→ Stored items:
::::::

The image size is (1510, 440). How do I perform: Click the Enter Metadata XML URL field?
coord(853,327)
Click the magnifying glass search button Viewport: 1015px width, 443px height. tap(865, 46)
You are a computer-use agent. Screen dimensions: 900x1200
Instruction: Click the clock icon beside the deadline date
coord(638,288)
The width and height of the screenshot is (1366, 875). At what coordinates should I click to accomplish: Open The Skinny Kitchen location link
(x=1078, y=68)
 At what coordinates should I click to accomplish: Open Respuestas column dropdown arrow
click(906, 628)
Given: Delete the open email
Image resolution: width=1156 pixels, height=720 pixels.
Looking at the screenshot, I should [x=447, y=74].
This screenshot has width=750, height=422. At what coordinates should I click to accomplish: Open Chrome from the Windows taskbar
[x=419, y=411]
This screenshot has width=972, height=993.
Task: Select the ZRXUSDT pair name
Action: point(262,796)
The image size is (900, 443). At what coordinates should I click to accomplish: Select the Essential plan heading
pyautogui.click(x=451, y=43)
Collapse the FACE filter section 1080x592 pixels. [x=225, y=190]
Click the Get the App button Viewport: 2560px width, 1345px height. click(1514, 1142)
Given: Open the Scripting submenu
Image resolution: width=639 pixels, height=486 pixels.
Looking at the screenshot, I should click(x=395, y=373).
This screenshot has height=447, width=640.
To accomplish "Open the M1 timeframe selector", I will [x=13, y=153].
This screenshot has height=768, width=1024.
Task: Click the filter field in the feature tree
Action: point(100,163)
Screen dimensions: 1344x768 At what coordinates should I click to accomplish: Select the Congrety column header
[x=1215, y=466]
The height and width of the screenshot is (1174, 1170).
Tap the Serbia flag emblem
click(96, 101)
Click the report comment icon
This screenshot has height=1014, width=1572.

::::::

→ ASSIGNED TASK: Down to the last line, reproduce the entries above precisely.

→ EXERCISE RESPONSE:
The image size is (1510, 440). How do I perform: Click the Enter Metadata XML URL field?
coord(853,327)
Click the magnifying glass search button Viewport: 1015px width, 443px height. tap(865, 46)
You are a computer-use agent. Screen dimensions: 900x1200
Instruction: Click the clock icon beside the deadline date
coord(638,288)
The width and height of the screenshot is (1366, 875). At what coordinates should I click to accomplish: Open The Skinny Kitchen location link
(x=1078, y=68)
 At what coordinates should I click to accomplish: Open Respuestas column dropdown arrow
click(906, 628)
Given: Delete the open email
Image resolution: width=1156 pixels, height=720 pixels.
Looking at the screenshot, I should [x=447, y=74].
This screenshot has width=750, height=422. At what coordinates should I click to accomplish: Open Chrome from the Windows taskbar
[x=419, y=411]
This screenshot has width=972, height=993.
Task: Select the ZRXUSDT pair name
Action: point(262,796)
The image size is (900, 443). At what coordinates should I click to accomplish: Select the Essential plan heading
pyautogui.click(x=451, y=43)
Collapse the FACE filter section 1080x592 pixels. [x=225, y=190]
Click the Get the App button Viewport: 2560px width, 1345px height. click(1514, 1142)
Given: Open the Scripting submenu
Image resolution: width=639 pixels, height=486 pixels.
Looking at the screenshot, I should click(x=395, y=373).
This screenshot has height=447, width=640.
To accomplish "Open the M1 timeframe selector", I will [x=13, y=153].
This screenshot has height=768, width=1024.
Task: Click the filter field in the feature tree
Action: point(100,163)
Screen dimensions: 1344x768 At what coordinates should I click to accomplish: Select the Congrety column header
[x=1215, y=466]
The height and width of the screenshot is (1174, 1170).
Tap the Serbia flag emblem
click(96, 101)
Click the report comment icon
This screenshot has height=1014, width=1572.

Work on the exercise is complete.